**Your objective**
Every line from the one with "How do I perform: Open" to the one with "Task: Open the", including those two, is to be copied exactly; all other lines of the entries below are left out.

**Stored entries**

=-=-=

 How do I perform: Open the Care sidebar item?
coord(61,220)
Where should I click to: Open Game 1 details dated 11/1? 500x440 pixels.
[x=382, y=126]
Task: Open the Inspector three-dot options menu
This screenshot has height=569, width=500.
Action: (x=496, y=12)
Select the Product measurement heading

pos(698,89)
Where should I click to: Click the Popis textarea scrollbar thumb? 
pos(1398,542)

=-=-=

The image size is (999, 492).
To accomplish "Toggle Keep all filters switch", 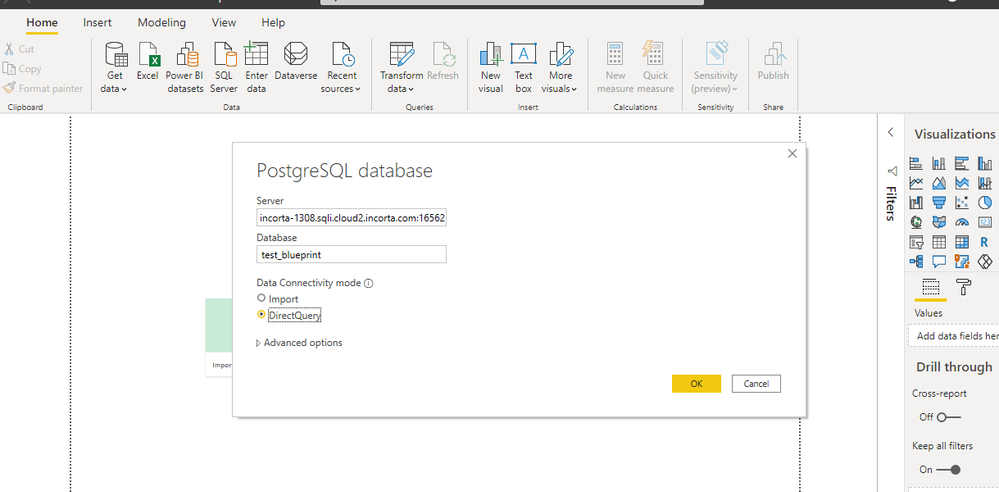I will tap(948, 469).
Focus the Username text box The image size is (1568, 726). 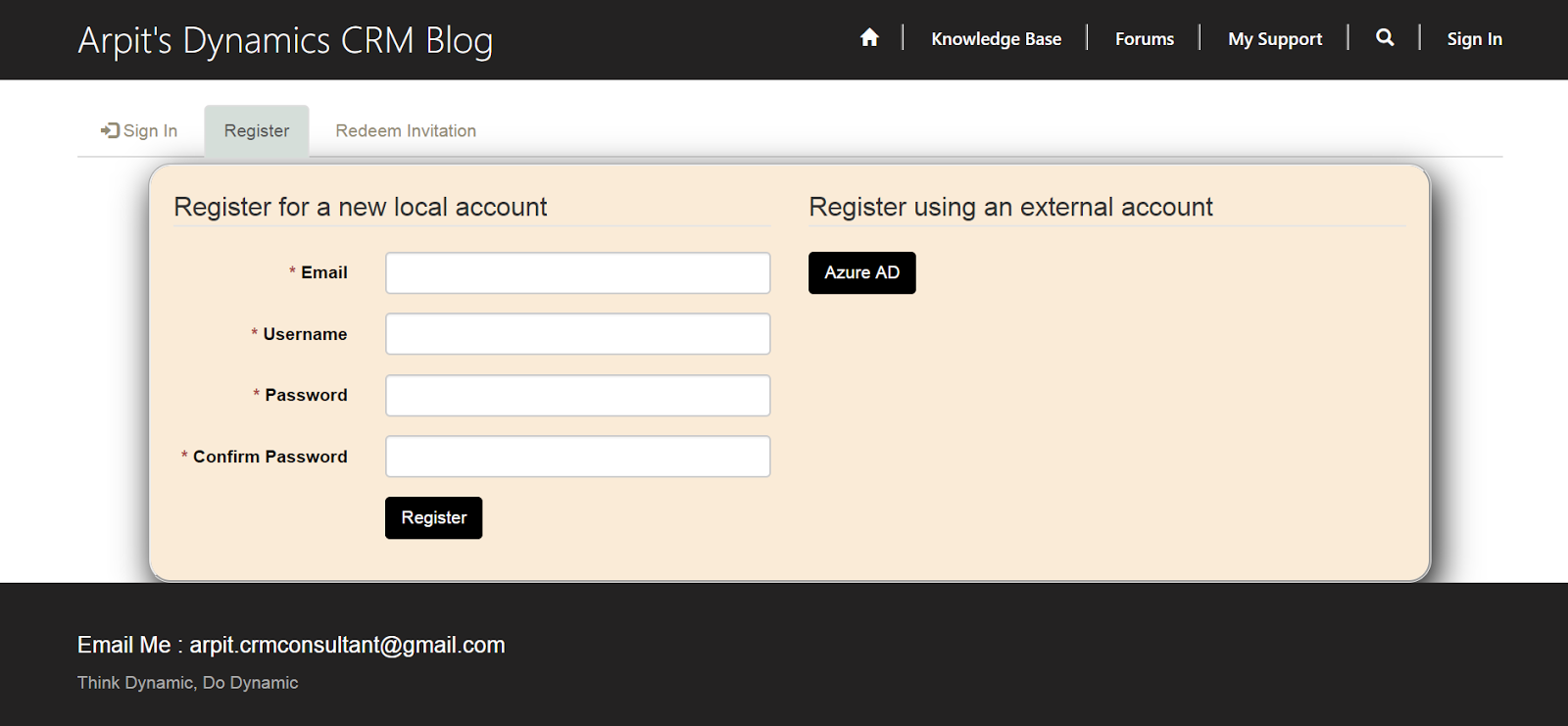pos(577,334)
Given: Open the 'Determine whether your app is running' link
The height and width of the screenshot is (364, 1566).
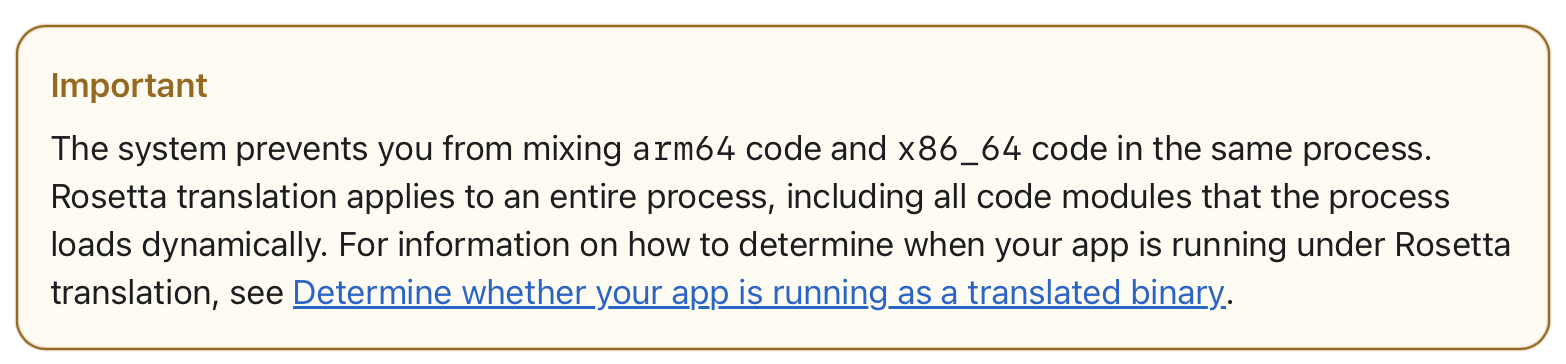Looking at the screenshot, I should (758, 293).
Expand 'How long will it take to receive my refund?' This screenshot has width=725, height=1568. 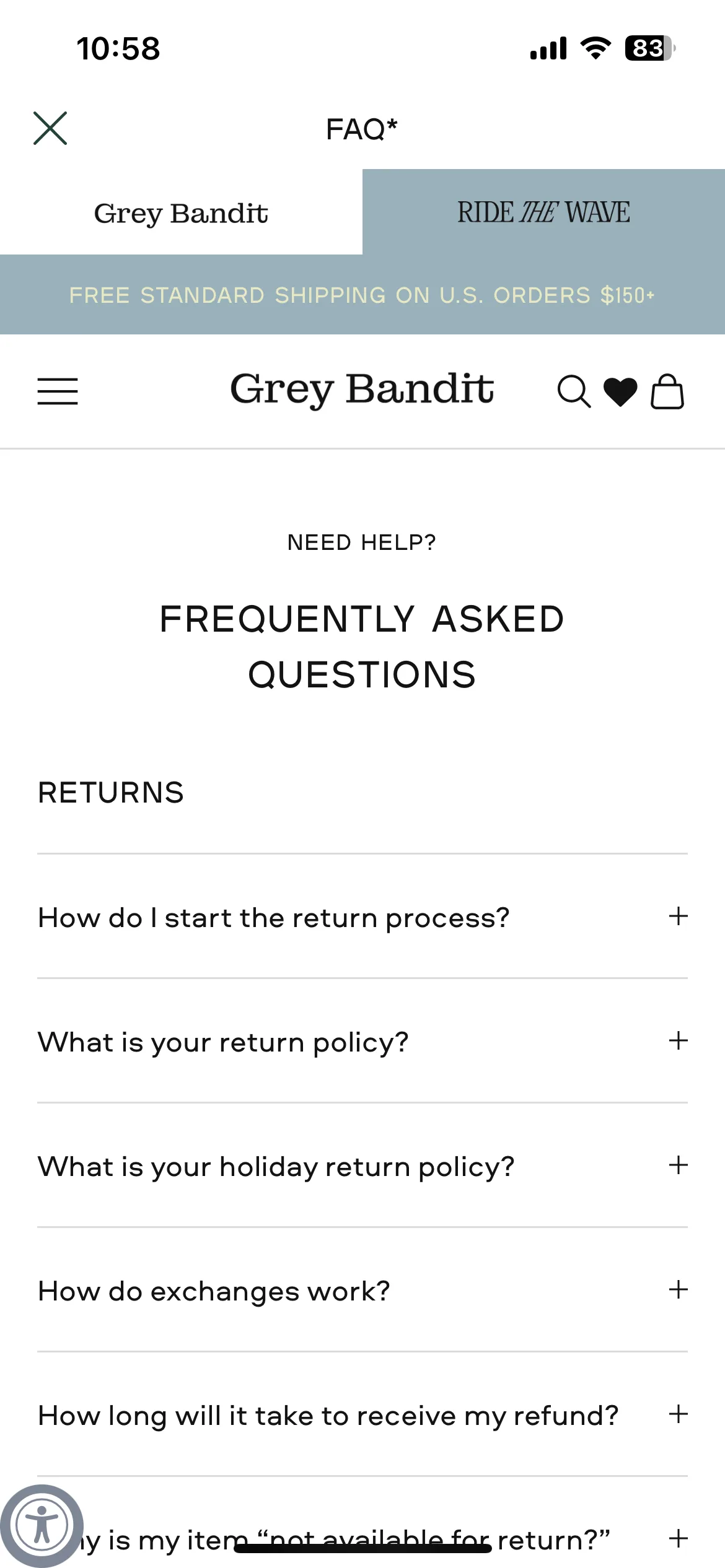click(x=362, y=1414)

=-=-=

**Solved exercise**
 How do I perform: Open the Care sidebar item?
coord(61,220)
Where should I click to: Open Game 1 details dated 11/1? 500x440 pixels.
[x=382, y=126]
Task: Open the Inspector three-dot options menu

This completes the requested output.